Spec builders in my county are making somewhere around 60% plus. I've sold 2 at almost 100% in the last 2 years . I couldn't imagine going through all the work and liability for only 10-15%. But you also don't see anything new for under $300k in our area. I live in Northern Cali.


----------



## Bob Kovacs (May 4, 2005)

bmartin said:


> Spec builders in my county are making somewhere around 60% plus. I've sold 2 at almost 100% in the last 2 years . I couldn't imagine going through all the work and liability for only 10-15%. But you also don't see anything new for under $300k in our area. I live in Northern Cali.

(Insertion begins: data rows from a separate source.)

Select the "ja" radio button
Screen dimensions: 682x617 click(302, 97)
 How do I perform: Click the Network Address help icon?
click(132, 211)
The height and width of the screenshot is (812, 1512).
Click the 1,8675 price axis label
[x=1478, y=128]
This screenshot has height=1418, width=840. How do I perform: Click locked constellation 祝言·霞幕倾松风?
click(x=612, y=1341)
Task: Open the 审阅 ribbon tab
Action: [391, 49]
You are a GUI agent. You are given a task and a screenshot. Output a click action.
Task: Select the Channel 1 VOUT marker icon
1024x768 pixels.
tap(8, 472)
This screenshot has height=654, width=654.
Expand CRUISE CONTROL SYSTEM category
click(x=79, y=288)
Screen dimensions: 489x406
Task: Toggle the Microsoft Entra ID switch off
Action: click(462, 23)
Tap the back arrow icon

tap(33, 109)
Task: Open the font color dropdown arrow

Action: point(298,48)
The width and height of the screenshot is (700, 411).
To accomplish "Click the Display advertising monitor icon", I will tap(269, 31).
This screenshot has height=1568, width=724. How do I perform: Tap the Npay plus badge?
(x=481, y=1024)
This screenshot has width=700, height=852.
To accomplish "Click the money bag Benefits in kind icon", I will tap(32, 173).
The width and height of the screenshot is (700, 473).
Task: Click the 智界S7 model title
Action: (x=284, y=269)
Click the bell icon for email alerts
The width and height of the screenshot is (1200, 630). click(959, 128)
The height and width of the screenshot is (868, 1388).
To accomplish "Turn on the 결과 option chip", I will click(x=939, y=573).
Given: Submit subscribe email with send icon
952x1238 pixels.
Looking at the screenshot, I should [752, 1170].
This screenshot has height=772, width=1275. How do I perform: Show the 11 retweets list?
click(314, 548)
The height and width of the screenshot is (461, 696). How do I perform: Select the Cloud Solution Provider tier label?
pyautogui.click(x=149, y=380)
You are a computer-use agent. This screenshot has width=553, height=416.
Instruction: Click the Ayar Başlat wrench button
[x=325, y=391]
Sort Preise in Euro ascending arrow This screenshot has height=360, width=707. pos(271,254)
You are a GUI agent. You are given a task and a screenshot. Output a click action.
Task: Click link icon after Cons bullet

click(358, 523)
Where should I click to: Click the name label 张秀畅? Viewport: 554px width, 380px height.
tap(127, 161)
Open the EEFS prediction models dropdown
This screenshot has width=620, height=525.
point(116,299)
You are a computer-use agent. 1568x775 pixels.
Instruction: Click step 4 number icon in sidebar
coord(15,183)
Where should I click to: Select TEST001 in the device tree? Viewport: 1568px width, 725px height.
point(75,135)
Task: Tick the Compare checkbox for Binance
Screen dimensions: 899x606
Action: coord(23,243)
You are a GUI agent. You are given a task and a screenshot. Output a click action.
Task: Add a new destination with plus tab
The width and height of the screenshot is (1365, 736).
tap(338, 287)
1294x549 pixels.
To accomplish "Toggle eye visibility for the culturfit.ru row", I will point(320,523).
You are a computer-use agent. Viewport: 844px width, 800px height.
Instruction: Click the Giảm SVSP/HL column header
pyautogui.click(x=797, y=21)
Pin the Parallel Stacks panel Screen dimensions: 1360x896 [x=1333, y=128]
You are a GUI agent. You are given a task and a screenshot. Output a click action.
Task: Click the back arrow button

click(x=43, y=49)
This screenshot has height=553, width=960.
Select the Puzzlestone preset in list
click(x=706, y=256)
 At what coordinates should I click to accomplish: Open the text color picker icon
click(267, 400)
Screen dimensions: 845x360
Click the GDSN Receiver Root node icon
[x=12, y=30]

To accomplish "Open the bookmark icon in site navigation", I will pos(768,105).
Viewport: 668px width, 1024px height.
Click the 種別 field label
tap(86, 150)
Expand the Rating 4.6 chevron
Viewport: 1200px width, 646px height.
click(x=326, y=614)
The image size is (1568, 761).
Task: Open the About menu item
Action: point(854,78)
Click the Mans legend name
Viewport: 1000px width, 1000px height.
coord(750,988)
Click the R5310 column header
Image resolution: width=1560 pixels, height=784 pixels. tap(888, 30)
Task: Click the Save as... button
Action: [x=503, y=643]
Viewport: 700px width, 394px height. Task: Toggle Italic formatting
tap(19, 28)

And how, pray tell, do you sell a house and make a 100% profit margin? I'm assuming you got the house for free?

Bob


----------



## Cole (Aug 27, 2004)

Bob, I am wondering the exact same thing.

I am moving to Cali.


----------



## Dmiller (Mar 20, 2006)

ok A+ I am going to hold you to it....... Thanks guys for the info...... It is going to help me out alot


----------



## Tscarborough (Feb 25, 2006)

I have been in Austin for about 20 years. I live in far SW Austin, Actually in Hays County. The market is blowing and going, as it has been since about 1995. However, I feel the local market is soon to take a dive, as housing stocks are way up, esp. in the 500,000-1,000,000 sweet spot. Also, some of the local communities are running out of infrastructure, which is also going to limit future expansion to the South and West. Still will be a good market, just not crazy like it is.

Triple net is how much money you put in your pocket.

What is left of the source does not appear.